"""

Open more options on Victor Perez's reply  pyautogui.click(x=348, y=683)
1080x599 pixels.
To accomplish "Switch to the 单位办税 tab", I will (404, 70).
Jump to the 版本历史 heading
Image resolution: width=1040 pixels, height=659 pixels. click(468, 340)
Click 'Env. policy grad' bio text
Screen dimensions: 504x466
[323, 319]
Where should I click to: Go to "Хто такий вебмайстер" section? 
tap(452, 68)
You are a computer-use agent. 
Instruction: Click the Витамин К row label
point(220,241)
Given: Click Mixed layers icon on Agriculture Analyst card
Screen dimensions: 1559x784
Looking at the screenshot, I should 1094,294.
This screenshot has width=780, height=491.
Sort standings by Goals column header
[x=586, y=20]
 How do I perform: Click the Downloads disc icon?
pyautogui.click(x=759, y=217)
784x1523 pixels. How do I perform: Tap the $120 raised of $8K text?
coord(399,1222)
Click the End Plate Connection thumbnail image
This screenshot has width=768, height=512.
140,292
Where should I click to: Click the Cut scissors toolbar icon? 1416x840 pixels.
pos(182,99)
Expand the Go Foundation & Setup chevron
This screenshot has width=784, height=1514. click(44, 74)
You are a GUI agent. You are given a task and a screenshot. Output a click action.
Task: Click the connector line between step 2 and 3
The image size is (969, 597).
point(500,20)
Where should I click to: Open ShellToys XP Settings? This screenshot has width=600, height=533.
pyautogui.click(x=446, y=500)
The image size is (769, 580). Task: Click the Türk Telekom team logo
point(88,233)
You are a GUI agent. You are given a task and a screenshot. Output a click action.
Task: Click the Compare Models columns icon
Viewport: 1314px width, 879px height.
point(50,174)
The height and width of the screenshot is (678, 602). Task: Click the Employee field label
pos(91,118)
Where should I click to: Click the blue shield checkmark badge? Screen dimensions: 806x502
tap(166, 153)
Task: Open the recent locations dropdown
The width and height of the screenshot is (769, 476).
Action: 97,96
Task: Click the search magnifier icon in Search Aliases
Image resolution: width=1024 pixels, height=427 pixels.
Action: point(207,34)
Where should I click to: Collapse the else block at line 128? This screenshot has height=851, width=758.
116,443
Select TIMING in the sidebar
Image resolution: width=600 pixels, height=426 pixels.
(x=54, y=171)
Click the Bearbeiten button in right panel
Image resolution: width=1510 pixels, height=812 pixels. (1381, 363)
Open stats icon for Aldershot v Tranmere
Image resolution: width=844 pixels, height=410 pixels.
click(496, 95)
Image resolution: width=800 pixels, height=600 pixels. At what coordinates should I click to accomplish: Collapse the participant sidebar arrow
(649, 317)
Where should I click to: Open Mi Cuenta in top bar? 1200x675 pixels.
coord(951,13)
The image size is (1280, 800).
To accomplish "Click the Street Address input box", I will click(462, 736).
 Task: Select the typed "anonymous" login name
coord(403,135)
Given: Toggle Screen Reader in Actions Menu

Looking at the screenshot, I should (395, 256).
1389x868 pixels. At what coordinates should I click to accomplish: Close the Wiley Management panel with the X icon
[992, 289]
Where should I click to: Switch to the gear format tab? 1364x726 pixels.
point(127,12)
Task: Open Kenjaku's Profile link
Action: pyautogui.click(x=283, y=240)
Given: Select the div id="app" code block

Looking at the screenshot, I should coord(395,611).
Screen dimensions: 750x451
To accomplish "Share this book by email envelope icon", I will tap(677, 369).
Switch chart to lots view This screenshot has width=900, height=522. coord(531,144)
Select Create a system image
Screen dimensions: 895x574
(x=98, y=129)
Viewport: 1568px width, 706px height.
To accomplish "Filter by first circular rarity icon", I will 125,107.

"""

Word for word, copy out the data.

PROBLEM SOLUTION -
Open more options on Victor Perez's reply  pyautogui.click(x=348, y=683)
1080x599 pixels.
To accomplish "Switch to the 单位办税 tab", I will (404, 70).
Jump to the 版本历史 heading
Image resolution: width=1040 pixels, height=659 pixels. click(468, 340)
Click 'Env. policy grad' bio text
Screen dimensions: 504x466
[323, 319]
Where should I click to: Go to "Хто такий вебмайстер" section? 
tap(452, 68)
You are a computer-use agent. 
Instruction: Click the Витамин К row label
point(220,241)
Given: Click Mixed layers icon on Agriculture Analyst card
Screen dimensions: 1559x784
Looking at the screenshot, I should 1094,294.
This screenshot has width=780, height=491.
Sort standings by Goals column header
[x=586, y=20]
 How do I perform: Click the Downloads disc icon?
pyautogui.click(x=759, y=217)
784x1523 pixels. How do I perform: Tap the $120 raised of $8K text?
coord(399,1222)
Click the End Plate Connection thumbnail image
This screenshot has width=768, height=512.
140,292
Where should I click to: Click the Cut scissors toolbar icon? 1416x840 pixels.
pos(182,99)
Expand the Go Foundation & Setup chevron
This screenshot has width=784, height=1514. click(44, 74)
You are a GUI agent. You are given a task and a screenshot. Output a click action.
Task: Click the connector line between step 2 and 3
The image size is (969, 597).
point(500,20)
Where should I click to: Open ShellToys XP Settings? This screenshot has width=600, height=533.
pyautogui.click(x=446, y=500)
The image size is (769, 580). Task: Click the Türk Telekom team logo
point(88,233)
You are a GUI agent. You are given a task and a screenshot. Output a click action.
Task: Click the Compare Models columns icon
Viewport: 1314px width, 879px height.
point(50,174)
The height and width of the screenshot is (678, 602). Task: Click the Employee field label
pos(91,118)
Where should I click to: Click the blue shield checkmark badge? Screen dimensions: 806x502
tap(166, 153)
Task: Open the recent locations dropdown
The width and height of the screenshot is (769, 476).
Action: 97,96
Task: Click the search magnifier icon in Search Aliases
Image resolution: width=1024 pixels, height=427 pixels.
Action: point(207,34)
Where should I click to: Collapse the else block at line 128? This screenshot has height=851, width=758.
116,443
Select TIMING in the sidebar
Image resolution: width=600 pixels, height=426 pixels.
(x=54, y=171)
Click the Bearbeiten button in right panel
Image resolution: width=1510 pixels, height=812 pixels. (1381, 363)
Open stats icon for Aldershot v Tranmere
Image resolution: width=844 pixels, height=410 pixels.
click(496, 95)
Image resolution: width=800 pixels, height=600 pixels. At what coordinates should I click to accomplish: Collapse the participant sidebar arrow
(649, 317)
Where should I click to: Open Mi Cuenta in top bar? 1200x675 pixels.
coord(951,13)
The image size is (1280, 800).
To accomplish "Click the Street Address input box", I will click(462, 736).
 Task: Select the typed "anonymous" login name
coord(403,135)
Given: Toggle Screen Reader in Actions Menu

Looking at the screenshot, I should (395, 256).
1389x868 pixels. At what coordinates should I click to accomplish: Close the Wiley Management panel with the X icon
[992, 289]
Where should I click to: Switch to the gear format tab? 1364x726 pixels.
point(127,12)
Task: Open Kenjaku's Profile link
Action: pyautogui.click(x=283, y=240)
Given: Select the div id="app" code block

Looking at the screenshot, I should coord(395,611).
Screen dimensions: 750x451
To accomplish "Share this book by email envelope icon", I will tap(677, 369).
Switch chart to lots view This screenshot has width=900, height=522. coord(531,144)
Select Create a system image
Screen dimensions: 895x574
(x=98, y=129)
Viewport: 1568px width, 706px height.
To accomplish "Filter by first circular rarity icon", I will 125,107.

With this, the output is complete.